Today workers and their employers each pay Social Security payroll taxes on annual earnings up to $110,100. That ceiling increases each year with the growth in average earnings. In 2009, the limit was $106,800. Because the tax base is capped, low-wage workers pay taxes on all of their earnings, whereas high-wage workers typically pay taxes on only part of their earnings.

This pattern is evident across communities. Wealthy New York County (better known as Manhattan) paid taxes on only 47.7 percent of all earnings received in 2009, the lowest proportion in the 100 counties with the most workers. More than half of earnings received that year in Manhattan, then, went to people who earned more than $106,800. Fairfield County in Connecticut, home to many of New York’s affluent bedroom communities, paid taxes on only a slightly larger share. Other counties in the bottom tenth include those that straddle Silicon Valley and those in some of the nation’s largest metropolitan areas, such as Chicago, San Francisco, Atlanta, and Boston.

Large Counties with the Lowest Share of Earnings Taxed by Social Security, 2009

Source: Author's calculations based on Social Security data.

Note: Restricted to the 100 largest counties in terms of 2009 employment.

On the opposite end of the spectrum, more than 9 out of 10 dollars earned in some other large counties were taxed by Social Security. The highest shares were paid by New York’s Bronx and Queens Counties, each separated by only a river from Manhattan, the county paying the lowest share. Counties in the Detroit metropolitan area (Macomb and Wayne), Indianapolis (Marion), Kansas City (Jackson), and Tucson (Pima) also paid disproportionate shares of their earnings to Social Security.

Large Counties with the Highest Share of Earnings Taxed by Social Security, 2009

Source: Author's calculations based on Social Security data.

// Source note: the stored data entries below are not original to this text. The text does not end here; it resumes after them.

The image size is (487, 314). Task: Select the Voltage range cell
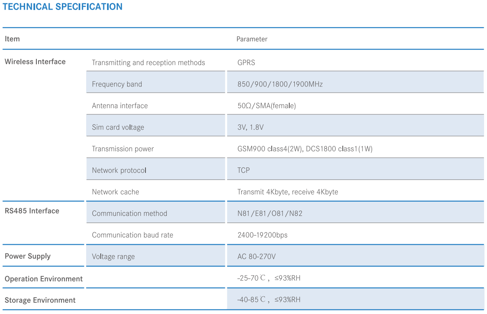[x=113, y=256]
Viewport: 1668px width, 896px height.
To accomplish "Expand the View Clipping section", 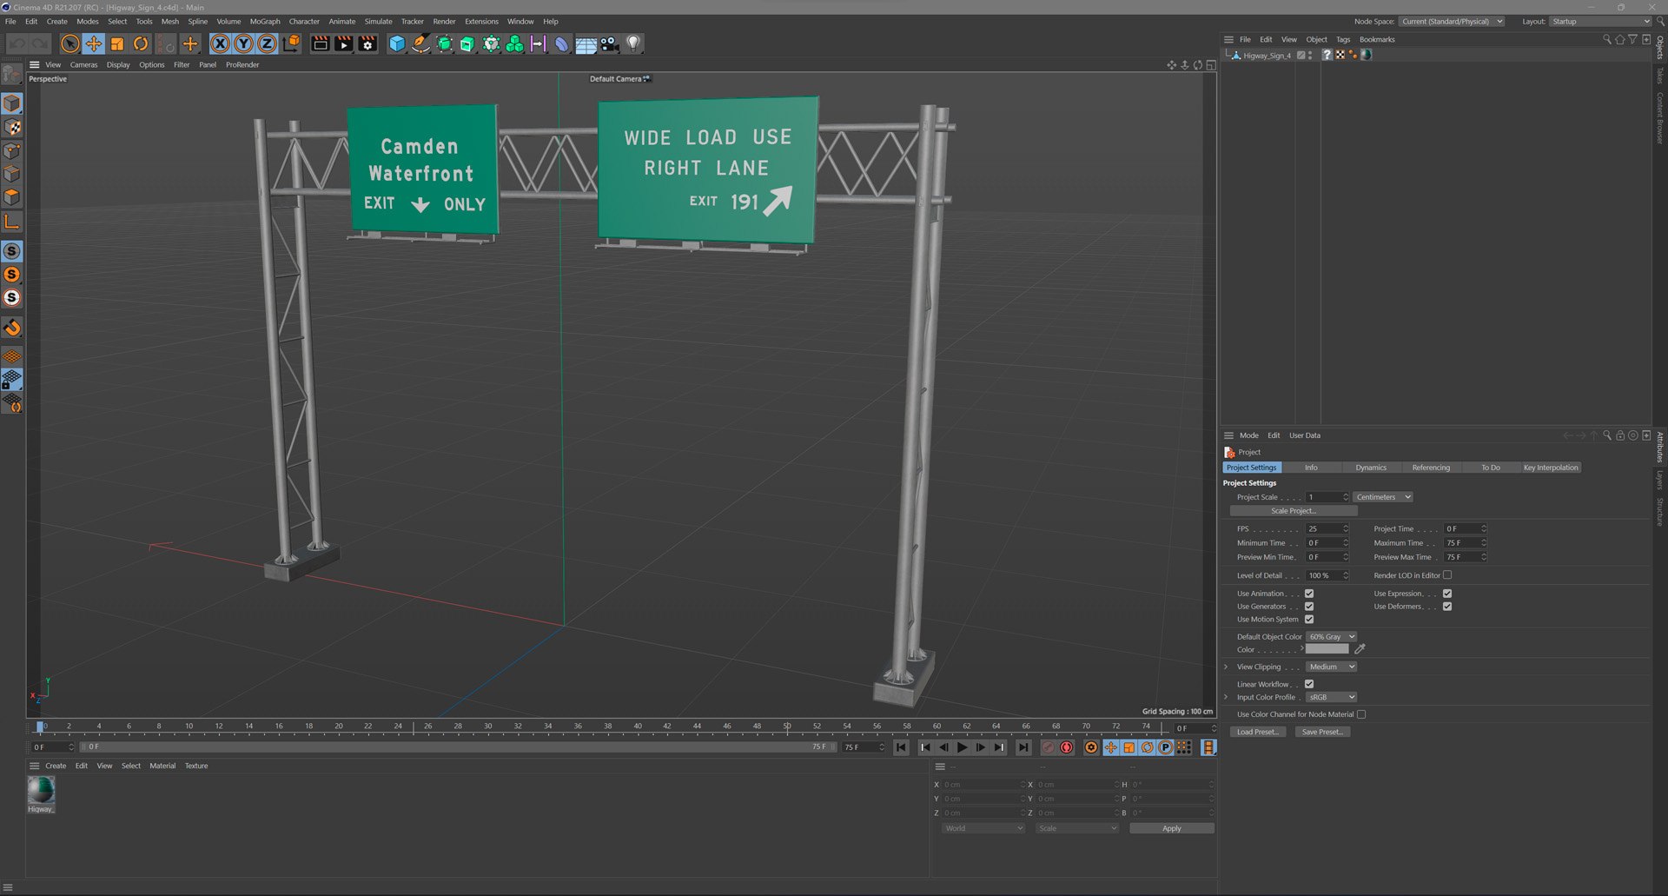I will (1227, 667).
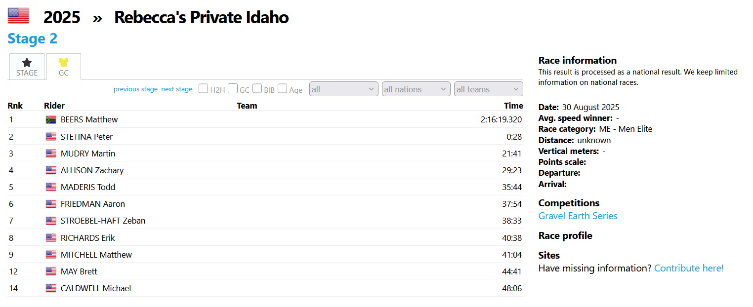Screen dimensions: 753x307
Task: Switch to the STAGE tab
Action: click(x=27, y=67)
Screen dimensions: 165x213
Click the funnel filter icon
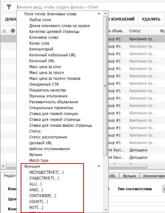tap(9, 7)
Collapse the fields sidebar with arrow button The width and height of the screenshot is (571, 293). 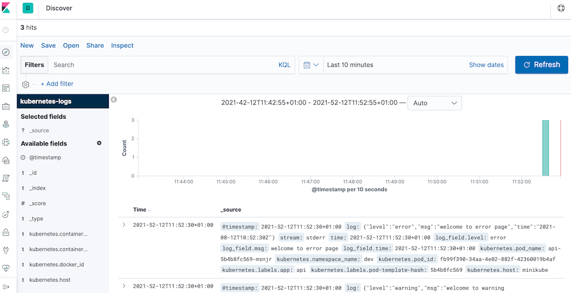114,100
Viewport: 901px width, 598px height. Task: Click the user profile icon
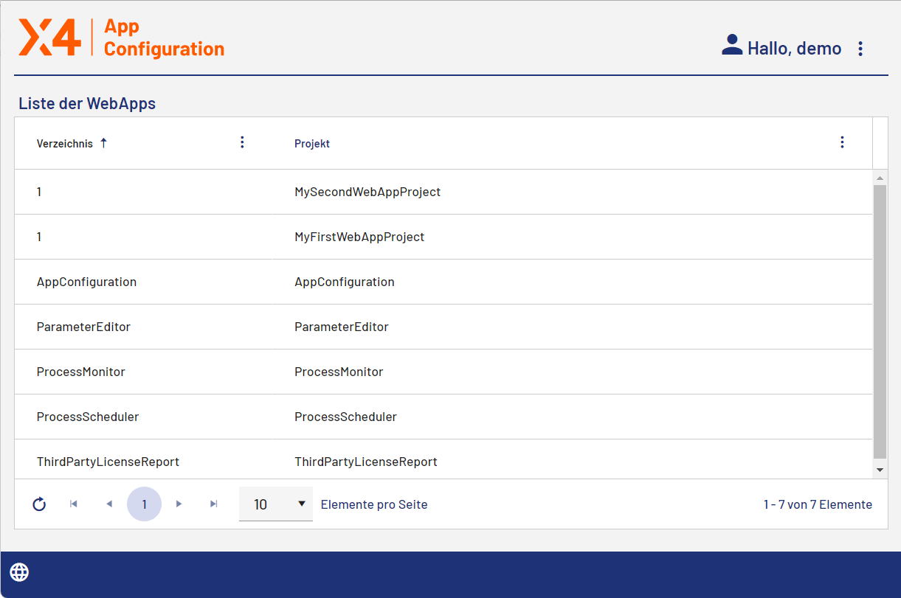731,46
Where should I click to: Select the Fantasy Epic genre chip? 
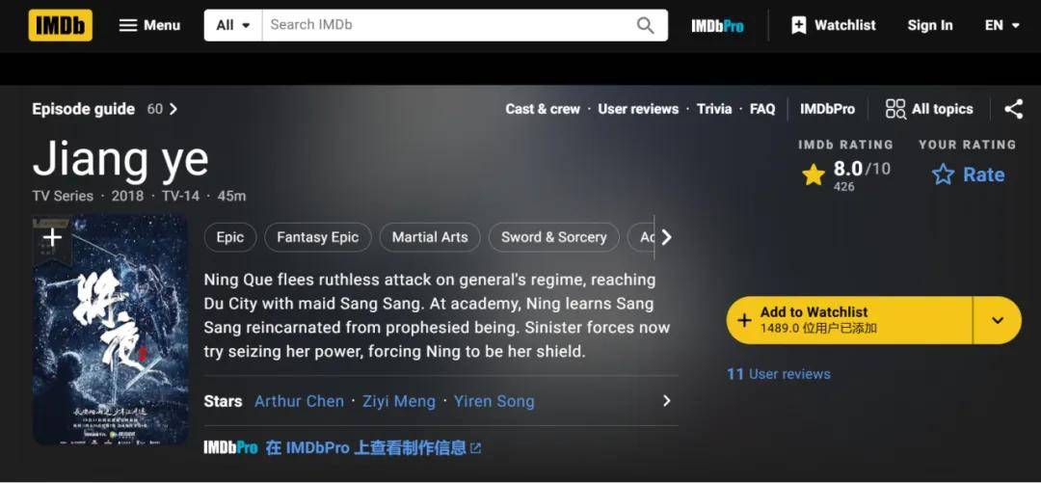[x=318, y=237]
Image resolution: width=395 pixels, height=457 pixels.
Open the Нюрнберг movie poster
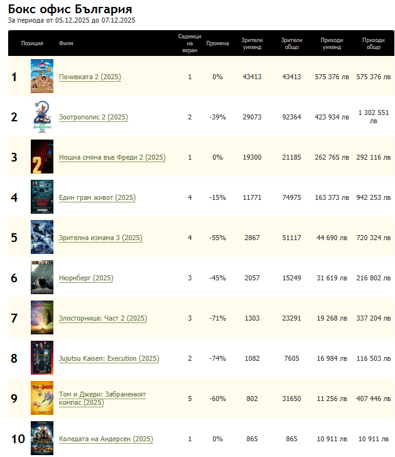pos(42,278)
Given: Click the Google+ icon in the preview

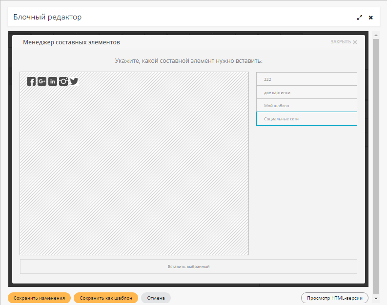Looking at the screenshot, I should pyautogui.click(x=42, y=81).
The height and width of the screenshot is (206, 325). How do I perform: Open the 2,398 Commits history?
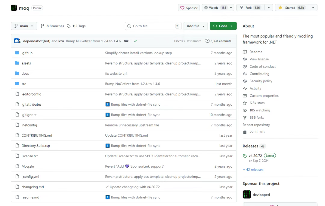click(218, 41)
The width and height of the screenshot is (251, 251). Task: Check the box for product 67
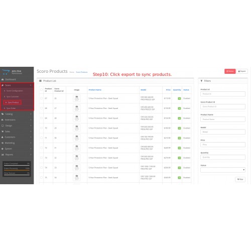click(41, 98)
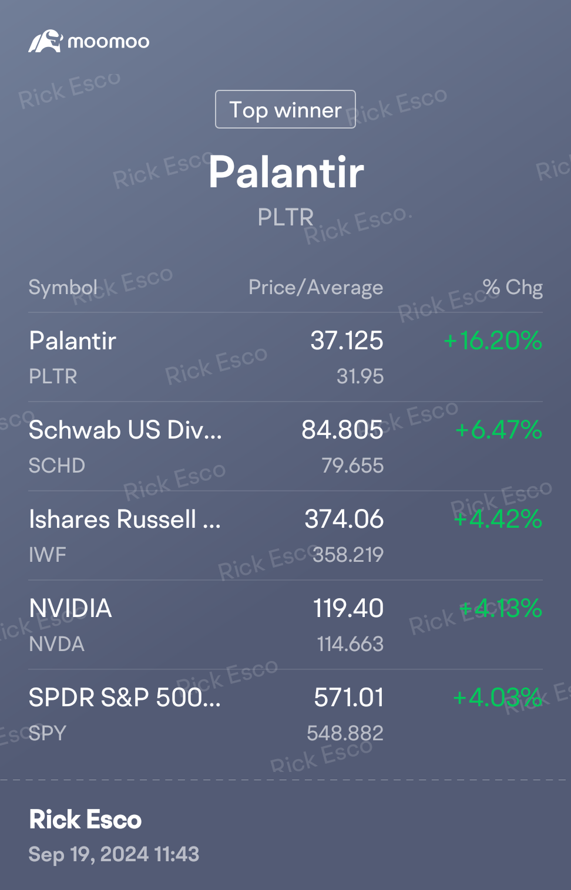The image size is (571, 890).
Task: Open the Schwab US Div... holding
Action: point(125,430)
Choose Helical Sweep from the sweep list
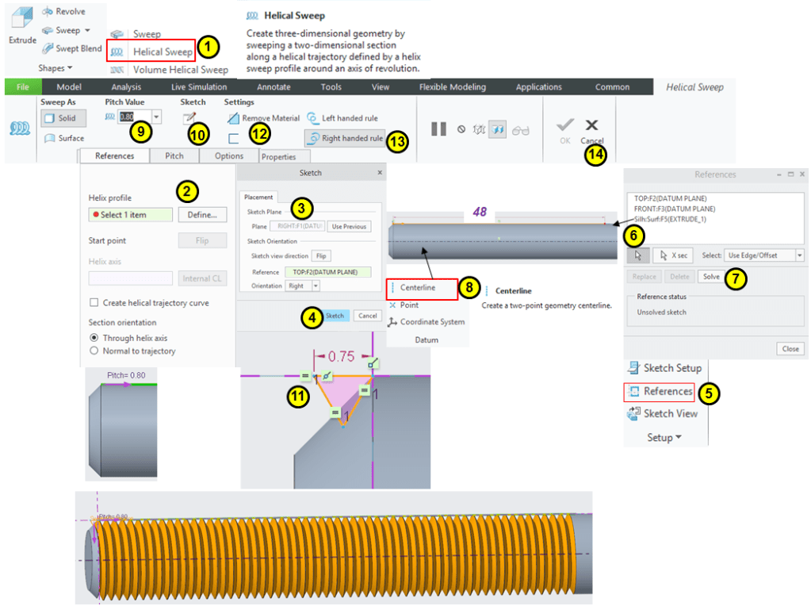This screenshot has height=606, width=811. (163, 52)
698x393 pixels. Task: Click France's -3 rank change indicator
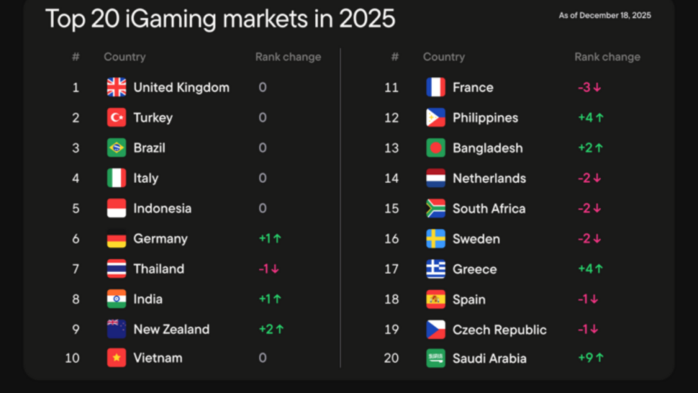point(589,88)
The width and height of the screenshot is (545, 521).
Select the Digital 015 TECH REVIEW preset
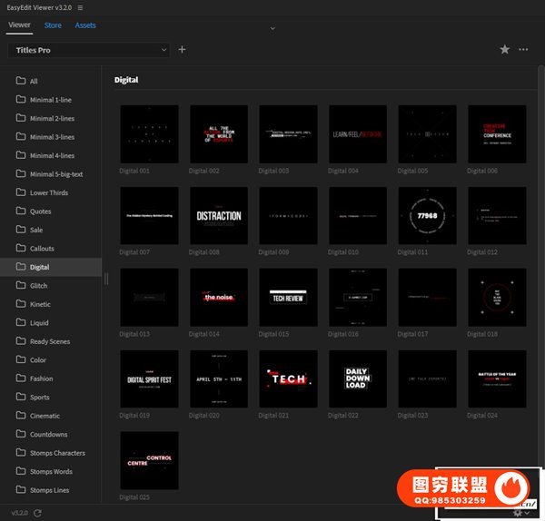(288, 298)
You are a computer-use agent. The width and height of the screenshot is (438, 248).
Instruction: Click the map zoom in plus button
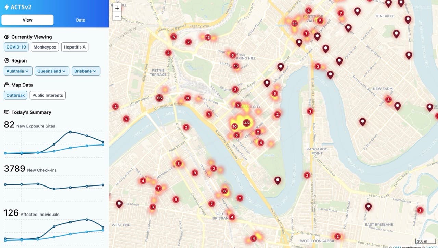coord(117,8)
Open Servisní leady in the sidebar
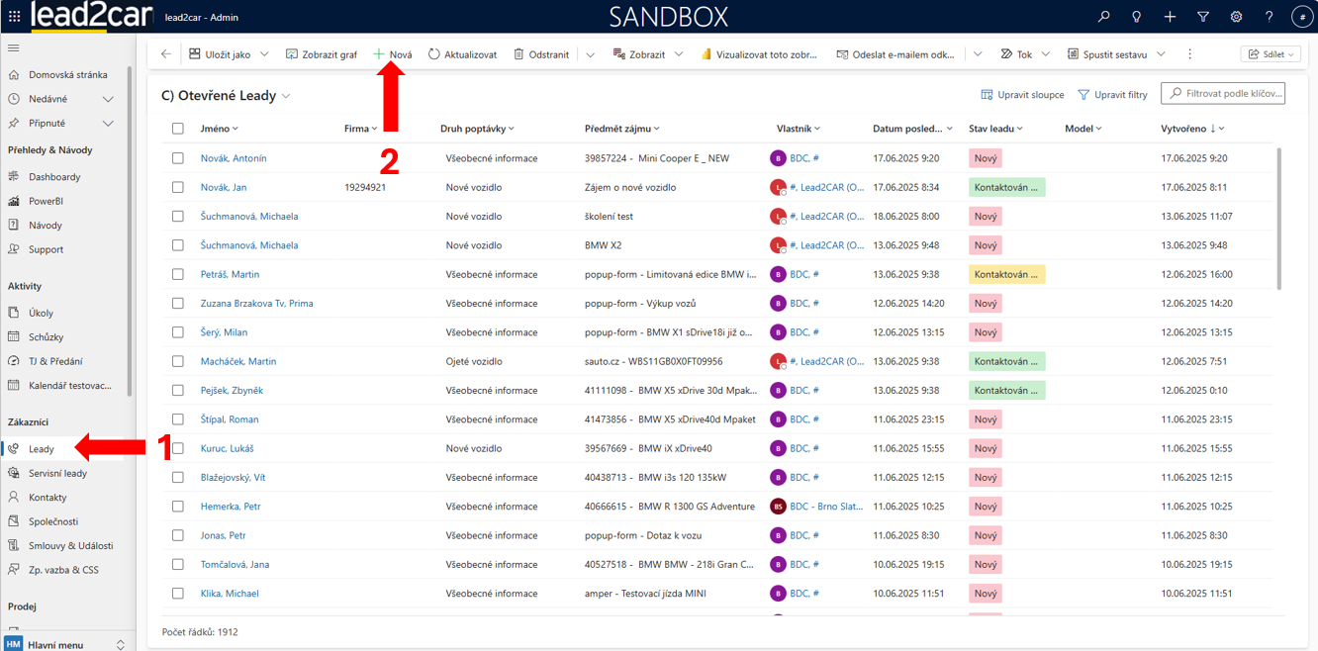 pyautogui.click(x=57, y=473)
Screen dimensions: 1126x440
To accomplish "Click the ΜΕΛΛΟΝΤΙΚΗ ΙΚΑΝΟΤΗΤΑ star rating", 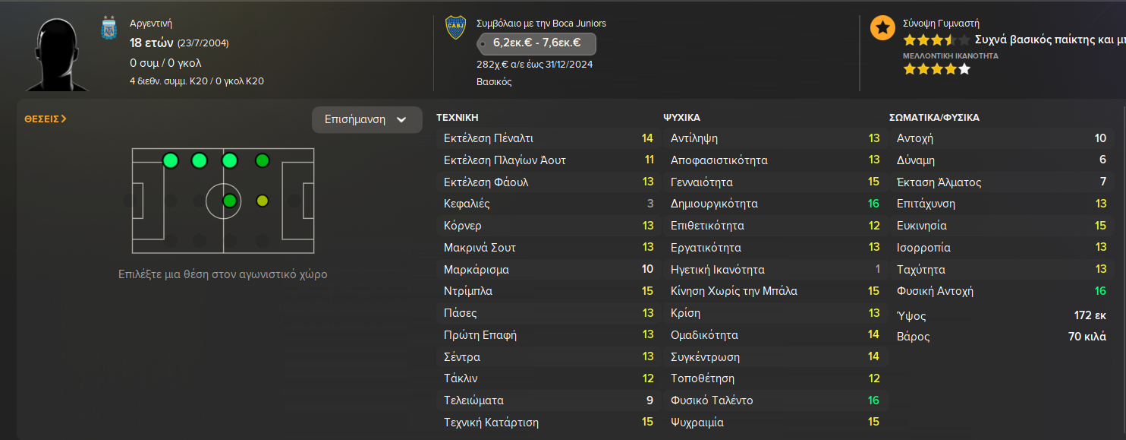I will pos(936,69).
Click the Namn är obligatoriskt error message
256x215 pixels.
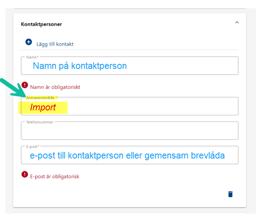[x=55, y=87]
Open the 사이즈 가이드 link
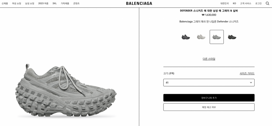 click(x=247, y=73)
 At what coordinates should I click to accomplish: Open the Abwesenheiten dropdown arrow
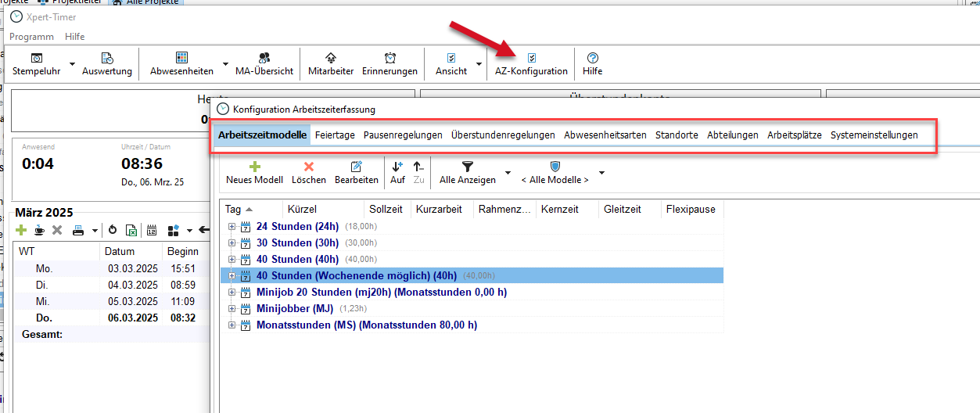pyautogui.click(x=225, y=64)
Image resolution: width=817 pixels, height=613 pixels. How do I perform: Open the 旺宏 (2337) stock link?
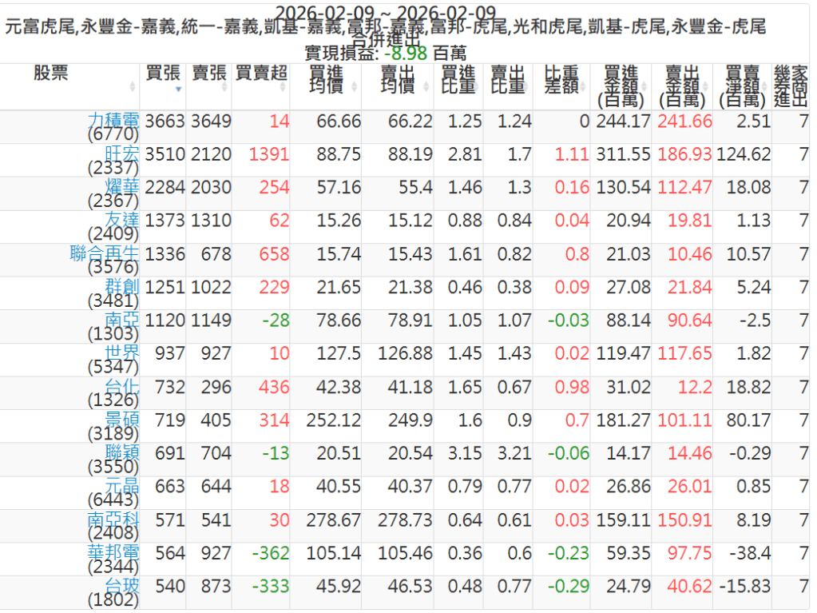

Note: Restricted to the 100 largest counties in terms of 2009 employment.

These numbers highlight how unequally earnings are distributed across the nation. Inequality was even higher a few years earlier, before the financial crisis depressed pay received by the highest earners in 2009. Despite that slight improvement, inequality is much worse today than 30 years ago. Back in 1983, nearly 90 percent of all earnings were subject to Social Security taxes. But that share has plunged over time—even though the earnings cap rises with average wages—because earnings at the very top have surged.

Growing inequality matters for Social Security. The Social Security Administration estimates that setting the earnings cap to cover 90 percent of all earnings would eliminate between about a third and a half of the system’s long-term actuarial imbalance, depending on whether benefits were credited for the additional taxes paid. But the effects on individual taxpayers would vary widely across the nation.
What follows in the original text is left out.